1.3 Distribution analysis
1.3.1 Meaning
An analysis method to study the distribution law of each group. Based on group analysis
1.3.2 Procedure
1.3.2.1 Generate total column
df['总分']=df.英语+df.体育+df.军训+df.数分+df.高代+df.解几
df['总分']#按一行求总数
operation result:
df['总分'].describe()
operation result:
1.3.2.2 Divide the interval and generate labels
bins=[min(df.总分)-1,400,450,max(df.总分)+1]
bins
labels=['400分以下','400到450','450及其以上']
labels
1.3.2.3 Stratification and statistics according to the total column and interval just generated
总分分层=pd.cut(df.总分,bins,labels=labels)#cut函数
总分分层
1.3.2.4 Generate variables
df['总分分层']=总分分层
df['总分分层']
1.3.2.5 Statistics
df.groupby(by=['总分分层'])['总分'].agg({
'人数':np.size})
1.4 Cross analysis
1.4.1 Meaning
Crossover analysis is usually used to analyze the relationship between two or more grouping variables.
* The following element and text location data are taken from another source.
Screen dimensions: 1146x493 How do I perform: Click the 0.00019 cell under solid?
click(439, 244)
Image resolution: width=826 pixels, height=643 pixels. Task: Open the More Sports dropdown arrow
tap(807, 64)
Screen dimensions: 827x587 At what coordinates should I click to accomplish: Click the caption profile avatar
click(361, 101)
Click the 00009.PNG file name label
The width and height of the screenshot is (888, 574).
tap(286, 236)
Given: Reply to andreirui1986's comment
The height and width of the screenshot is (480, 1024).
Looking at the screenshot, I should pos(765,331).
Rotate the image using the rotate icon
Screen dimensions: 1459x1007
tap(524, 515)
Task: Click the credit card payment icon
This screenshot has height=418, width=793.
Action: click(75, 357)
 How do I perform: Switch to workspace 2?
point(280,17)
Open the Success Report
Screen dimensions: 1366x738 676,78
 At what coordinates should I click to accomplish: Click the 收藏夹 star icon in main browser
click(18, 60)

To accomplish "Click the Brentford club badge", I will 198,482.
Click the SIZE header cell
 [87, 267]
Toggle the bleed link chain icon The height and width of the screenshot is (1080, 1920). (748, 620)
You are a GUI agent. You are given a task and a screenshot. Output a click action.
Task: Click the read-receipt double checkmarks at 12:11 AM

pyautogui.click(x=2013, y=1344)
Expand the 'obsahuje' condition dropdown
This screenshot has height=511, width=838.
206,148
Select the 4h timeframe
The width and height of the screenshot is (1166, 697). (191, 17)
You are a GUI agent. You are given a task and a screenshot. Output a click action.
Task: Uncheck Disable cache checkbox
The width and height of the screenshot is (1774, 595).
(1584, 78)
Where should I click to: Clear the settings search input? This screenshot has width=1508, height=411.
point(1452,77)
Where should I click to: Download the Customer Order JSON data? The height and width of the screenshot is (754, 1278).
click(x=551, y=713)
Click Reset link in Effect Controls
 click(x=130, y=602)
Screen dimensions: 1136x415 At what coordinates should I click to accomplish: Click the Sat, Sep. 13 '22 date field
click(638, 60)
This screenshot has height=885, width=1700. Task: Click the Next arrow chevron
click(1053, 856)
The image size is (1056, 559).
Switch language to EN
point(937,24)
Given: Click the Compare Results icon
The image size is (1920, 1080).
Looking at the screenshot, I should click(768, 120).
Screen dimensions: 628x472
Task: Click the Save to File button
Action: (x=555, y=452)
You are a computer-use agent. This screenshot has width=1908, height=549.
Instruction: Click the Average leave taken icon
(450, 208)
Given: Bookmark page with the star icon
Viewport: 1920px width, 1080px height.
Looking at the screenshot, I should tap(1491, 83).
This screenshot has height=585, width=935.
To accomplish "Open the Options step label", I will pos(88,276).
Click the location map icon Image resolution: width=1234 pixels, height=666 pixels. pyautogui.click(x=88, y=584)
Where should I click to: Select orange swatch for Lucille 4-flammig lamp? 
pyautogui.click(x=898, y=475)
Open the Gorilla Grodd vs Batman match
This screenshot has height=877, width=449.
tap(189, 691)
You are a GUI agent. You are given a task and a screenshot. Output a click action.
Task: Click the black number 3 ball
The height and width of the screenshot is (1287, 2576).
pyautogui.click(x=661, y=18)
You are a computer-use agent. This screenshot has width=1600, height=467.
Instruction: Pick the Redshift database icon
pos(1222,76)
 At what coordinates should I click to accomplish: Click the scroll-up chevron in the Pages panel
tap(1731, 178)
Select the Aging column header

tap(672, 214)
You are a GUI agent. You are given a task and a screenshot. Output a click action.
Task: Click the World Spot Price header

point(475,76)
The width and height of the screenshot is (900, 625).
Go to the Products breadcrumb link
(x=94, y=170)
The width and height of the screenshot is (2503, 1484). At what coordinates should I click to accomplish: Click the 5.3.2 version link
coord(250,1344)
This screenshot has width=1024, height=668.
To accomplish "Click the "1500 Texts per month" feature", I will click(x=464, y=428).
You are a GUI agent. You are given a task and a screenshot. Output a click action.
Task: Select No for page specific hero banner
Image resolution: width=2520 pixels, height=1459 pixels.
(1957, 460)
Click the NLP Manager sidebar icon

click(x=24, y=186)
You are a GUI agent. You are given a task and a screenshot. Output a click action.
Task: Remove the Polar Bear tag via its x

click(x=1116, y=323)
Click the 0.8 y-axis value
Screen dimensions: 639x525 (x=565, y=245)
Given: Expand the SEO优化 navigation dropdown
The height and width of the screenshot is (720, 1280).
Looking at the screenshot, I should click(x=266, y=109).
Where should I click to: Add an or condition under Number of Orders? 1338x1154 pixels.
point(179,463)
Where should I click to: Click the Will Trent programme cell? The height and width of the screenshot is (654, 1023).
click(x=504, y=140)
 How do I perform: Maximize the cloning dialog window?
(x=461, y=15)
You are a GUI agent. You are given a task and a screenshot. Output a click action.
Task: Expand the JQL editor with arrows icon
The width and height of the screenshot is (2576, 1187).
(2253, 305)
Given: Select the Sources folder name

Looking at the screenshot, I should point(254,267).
1.4.2 Format and parameters
Format:
pivot_table(values,index,columns,aggfunc,fill_values)
Parameters:
values represent the value in the pivot table
index represents the grouping basis of the pivot table, display
columns represent the column in the pivot table
aggfunc represents the statistical function
fill_values represents the NA value Unified replacement The
return value is a pivot table
1.4.3 Examples
from pandas import pivot_table
df.pivot_table(index=['班级','姓名'])
df.pivot_table(values=['总分'],index=['总分分层'],columns=['性别'],aggfunc=[np.size,np.mean])
operation result:
1.5 Structural analysis
1.5.1 Meaning
Draw a pie chart
1.5.2 Examples
Divide into classes by gender, find the total score
df['总分']=df.英语+df.体育+df.军训+df.数分+df.高代+df.解几
df_pt=df.pivot_table(values=['总分'],
index=['班级'],columns=['性别'],aggfunc=[np.sum])
df_pt
df_pt.div(df_pt.sum(axis=1),axis=0)
Girls in class 2308242 accounted for 0.332193 of the total score, and boys accounted for 0.667807 of the total score
1.5.3 Summary
Use div to find the percentage.
The sum function sums up. axis=1, add on the row, axis=0, add on the column.
1.6 Correlation analysis
1.6.1 Meaning
1.6.2 The relationship between correlation coefficient and correlation degree
1.6.3 Examples
df.loc[:,['英语','体育','军训','解几','数分','高代']].corr()
High algebra and number points have a moderate correlation, and solution numbers and number points have a moderate correlation.
1.6.4 Summary
loc value, corr function for correlation analysis.